(Task brief) Format every line of the records below as a JSON list of strings, one string per line, with blank lines omitted.

(Input records)
++++++++++++++++++++
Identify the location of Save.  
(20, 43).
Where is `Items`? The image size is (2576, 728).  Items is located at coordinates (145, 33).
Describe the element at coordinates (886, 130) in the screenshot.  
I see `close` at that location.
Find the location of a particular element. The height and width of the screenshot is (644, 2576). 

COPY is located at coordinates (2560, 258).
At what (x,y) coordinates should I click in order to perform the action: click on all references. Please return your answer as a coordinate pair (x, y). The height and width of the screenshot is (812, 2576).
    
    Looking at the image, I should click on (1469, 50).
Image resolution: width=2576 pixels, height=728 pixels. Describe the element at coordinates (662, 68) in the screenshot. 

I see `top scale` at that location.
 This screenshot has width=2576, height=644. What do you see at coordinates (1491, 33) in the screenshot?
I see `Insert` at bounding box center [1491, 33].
++++++++++++++++++++
(Exercise result)
[
  "Identify the location of Save.  ",
  "(20, 43).",
  "Where is `Items`? The image size is (2576, 728).  Items is located at coordinates (145, 33).",
  "Describe the element at coordinates (886, 130) in the screenshot.  ",
  "I see `close` at that location.",
  "Find the location of a particular element. The height and width of the screenshot is (644, 2576). ",
  "COPY is located at coordinates (2560, 258).",
  "At what (x,y) coordinates should I click in order to perform the action: click on all references. Please return your answer as a coordinate pair (x, y). The height and width of the screenshot is (812, 2576).",
  "    Looking at the image, I should click on (1469, 50).",
  "Image resolution: width=2576 pixels, height=728 pixels. Describe the element at coordinates (662, 68) in the screenshot. ",
  "I see `top scale` at that location.",
  " This screenshot has width=2576, height=644. What do you see at coordinates (1491, 33) in the screenshot?",
  "I see `Insert` at bounding box center [1491, 33]."
]